◆ Deine Aufgaben
a – Wie alt ist Kafka Tamura laut der Besprechung von „Kafka am Strand“?
b – Gib aus der Besprechung von „Kafka am Strand“ den Abschnitt zwischen „Kafka verlässt sein“ und „die Verbindungen enthüllt.“ einschließlich wörtlich wieder.

◆ Textauszug
Haruki Murakami – Kafka am Strand

Misstrauische Katze

„Ich verstehe sehr gut, was du fühlst“, sagt er. „Doch darüber musst du selbst nachdenken und befinden. Niemand kann das an deiner Stelle tun. So ist es eben mit der Liebe, junger Kafka. Himmelhoch jauchzend bist du allein, zu Tode betrübt bist du auch allein. Dein Körper und dein Herz müssen es ertragen.“

Der Begleiter meines unfreiwilligen Tagesaufenthalts am Pariser Flughafen Orly. In diesen Stunden hab ich nur das erste Drittel dieses Buchs geschafft, aber danach konnte ich es beinahe nicht mehr aus der Hand legen. Verflochten sind die Geschichten des 15-jährigen Kafka Tamura und des alten Nakata. Obwohl zwischen den beiden hauptsächlich Gegensätze bestehen, verbindet sie eine seltsame  Fügung des Schicksals.

Kafka verlässt sein Zuhause, um vor seinem Vater und dem Ödipus-Fluch, den dieser ihm auferlegt hat, zu fliehen. Seine Reise nach Takamatsu ist nur die erste Station einer Entwicklung. Sein Weg führt ihn in die Komura-Gedächtnisbibliothek, wo er sich in eine Frau verliebt, die im buchstäblichen Sinn seine Mutter sein könnte. Erst langsam werden die Verbindungen enthüllt.

„Das heißt, wenn du im Wald bist, wirst du nahtlos zu einem Teil des Waldes. Wenn du im Regen stehst, wirst du Teil des Regens. Wenn es morgen ist, wirst du Teil des Morgens. Wenn du mit mir zusammen bist, wirst du ein Teil von mir. So eben. Einfach ausgedrückt.“

Mit fortschreitender Handlung gerät die Geschichte immer mehr ins Reich der Fantasie. Nakatas Kampf mit dem Katzenmörder Johnnie Walker scheint einem noch eine bizarre Episode oder ein Traum zu sein, auch, dass Nakata mit Katzen sprechen kann, wird eher als Spleen verbucht. Mit der Zeit muss der Leser jedoch erkennen, dass dies nur der Einstieg in diese andere Welt neben der Welt darstellt. Auch Nakata macht sich auf den Weg nach Takamatsu, er und Kafka treffen jedoch niemals aufeinander.

Gespeicherte Einträge aus einer Sammlung:
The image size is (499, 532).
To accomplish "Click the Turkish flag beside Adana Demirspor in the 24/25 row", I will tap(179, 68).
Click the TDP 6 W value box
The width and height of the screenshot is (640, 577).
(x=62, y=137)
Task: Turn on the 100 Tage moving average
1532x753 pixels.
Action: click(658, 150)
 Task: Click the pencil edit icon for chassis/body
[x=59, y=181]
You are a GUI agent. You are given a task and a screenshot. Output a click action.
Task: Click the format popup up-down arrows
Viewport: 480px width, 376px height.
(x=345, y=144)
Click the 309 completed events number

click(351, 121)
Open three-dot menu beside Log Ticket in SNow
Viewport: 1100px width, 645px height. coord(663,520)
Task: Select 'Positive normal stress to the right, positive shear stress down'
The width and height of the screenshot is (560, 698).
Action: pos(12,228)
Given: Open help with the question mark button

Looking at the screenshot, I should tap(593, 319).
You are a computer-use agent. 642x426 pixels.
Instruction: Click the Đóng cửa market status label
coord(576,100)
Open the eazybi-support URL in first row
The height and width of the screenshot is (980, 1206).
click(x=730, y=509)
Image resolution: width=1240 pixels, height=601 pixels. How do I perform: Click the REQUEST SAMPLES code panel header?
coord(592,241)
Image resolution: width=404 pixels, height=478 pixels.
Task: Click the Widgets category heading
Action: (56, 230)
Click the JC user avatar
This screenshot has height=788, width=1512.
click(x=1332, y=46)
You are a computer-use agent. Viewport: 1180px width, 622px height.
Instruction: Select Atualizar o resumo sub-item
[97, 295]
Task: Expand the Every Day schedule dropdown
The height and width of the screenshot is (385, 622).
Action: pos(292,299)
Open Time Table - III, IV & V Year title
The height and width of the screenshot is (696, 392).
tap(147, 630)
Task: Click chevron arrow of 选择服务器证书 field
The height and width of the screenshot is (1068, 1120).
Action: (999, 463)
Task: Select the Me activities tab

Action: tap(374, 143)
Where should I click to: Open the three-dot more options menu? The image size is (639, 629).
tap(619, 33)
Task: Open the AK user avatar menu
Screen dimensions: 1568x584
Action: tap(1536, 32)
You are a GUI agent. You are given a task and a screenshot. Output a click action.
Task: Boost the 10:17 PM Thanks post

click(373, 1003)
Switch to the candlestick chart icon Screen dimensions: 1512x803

◆ Lösungen
a – Er ist 15 Jahre alt.

b –
Kafka verlässt sein Zuhause, um vor seinem Vater und dem Ödipus-Fluch, den dieser ihm auferlegt hat, zu fliehen. Seine Reise nach Takamatsu ist nur die erste Station einer Entwicklung. Sein Weg führt ihn in die Komura-Gedächtnisbibliothek, wo er sich in eine Frau verliebt, die im buchstäblichen Sinn seine Mutter sein könnte. Erst langsam werden die Verbindungen enthüllt.